THE EXERCISE ▸ Resize the stretch of material from the line containing "Click the Up one level folder icon" through the end of the material. Reproduce every line in that stretch, requests included, multiply each coordinate in the answers by 0.55, round to whole numbers with halves rounded up, and leave the pictures out.

** start of THE DATA **

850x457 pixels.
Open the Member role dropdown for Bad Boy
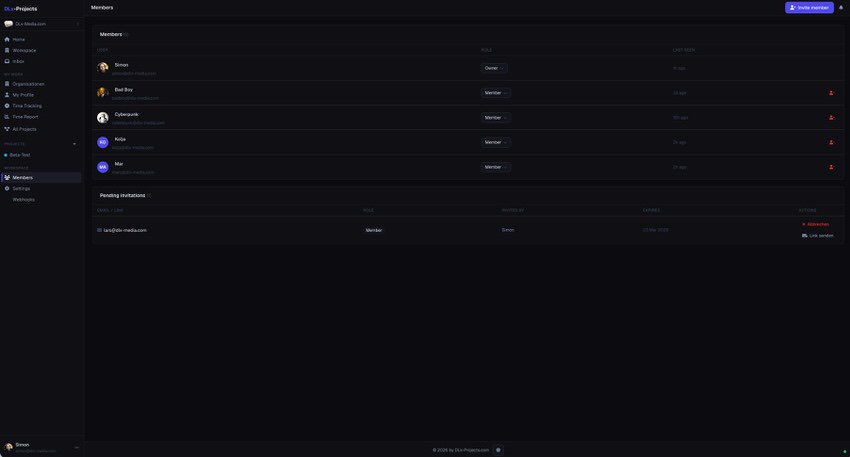pos(495,93)

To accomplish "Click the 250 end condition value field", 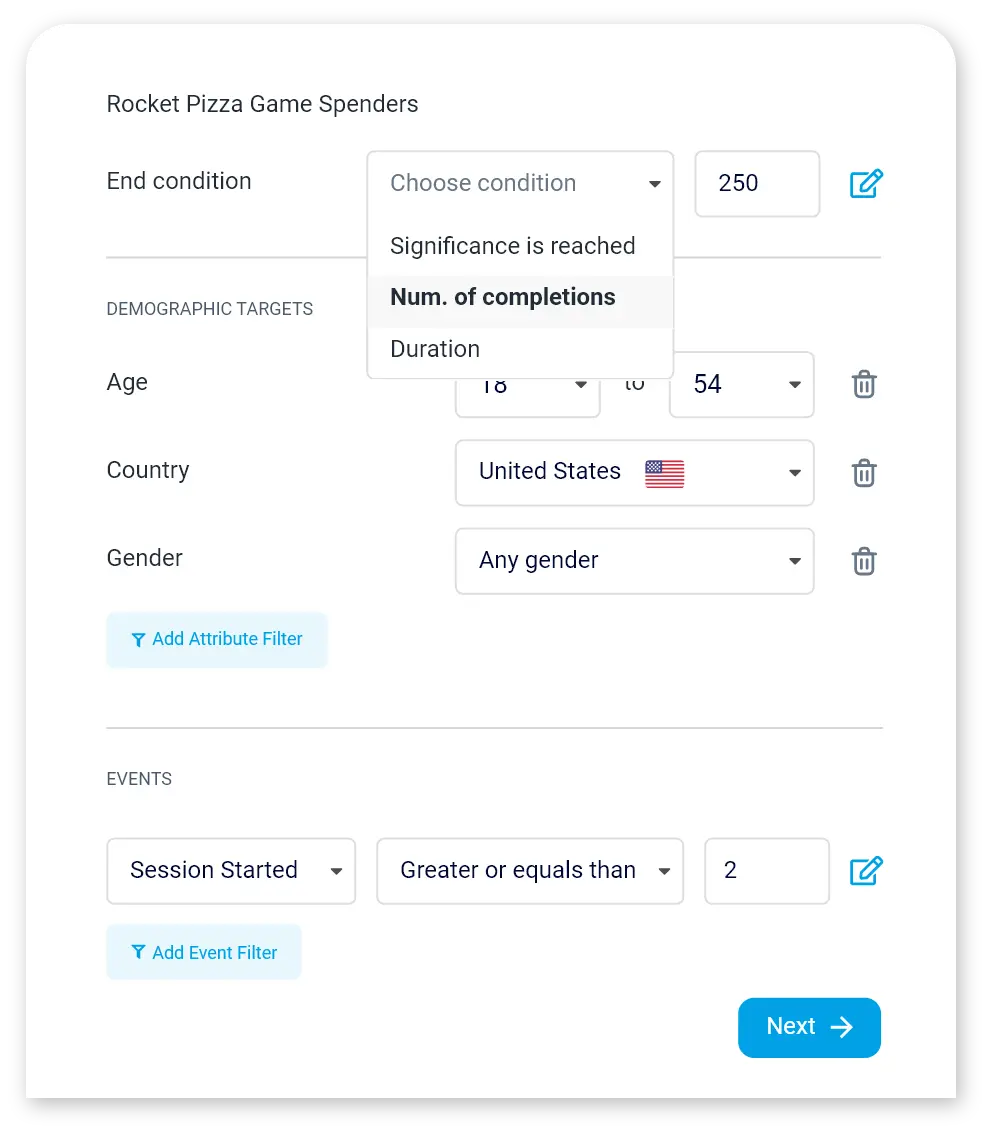I will pyautogui.click(x=757, y=184).
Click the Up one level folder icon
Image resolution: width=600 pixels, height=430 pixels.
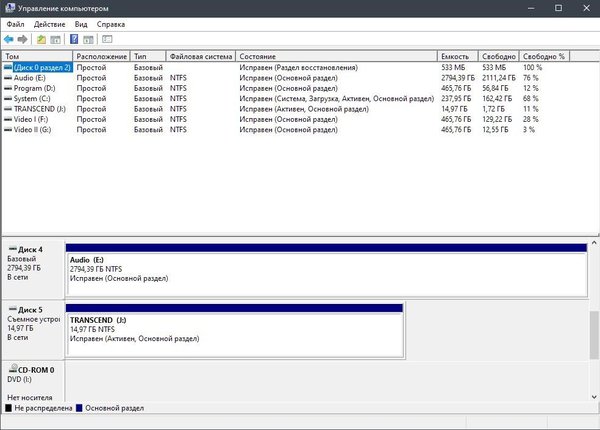(41, 39)
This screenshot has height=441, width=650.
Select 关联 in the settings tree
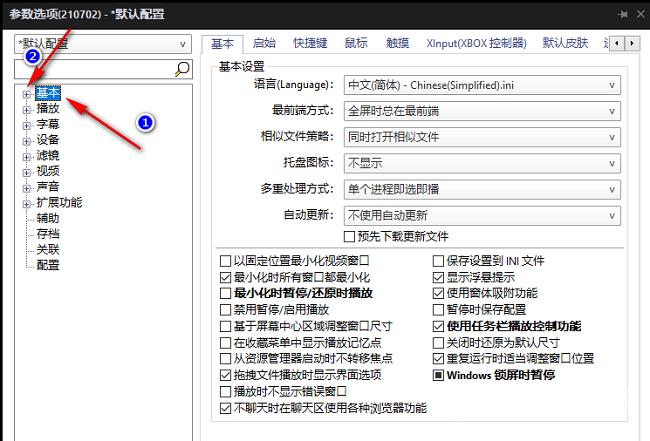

** end of THE DATA **

THE SOLUTION ▸
Click the Up one level folder icon
Image resolution: width=600 pixels, height=430 pixels.
(23, 21)
This screenshot has height=441, width=650.
Select 关联 in the settings tree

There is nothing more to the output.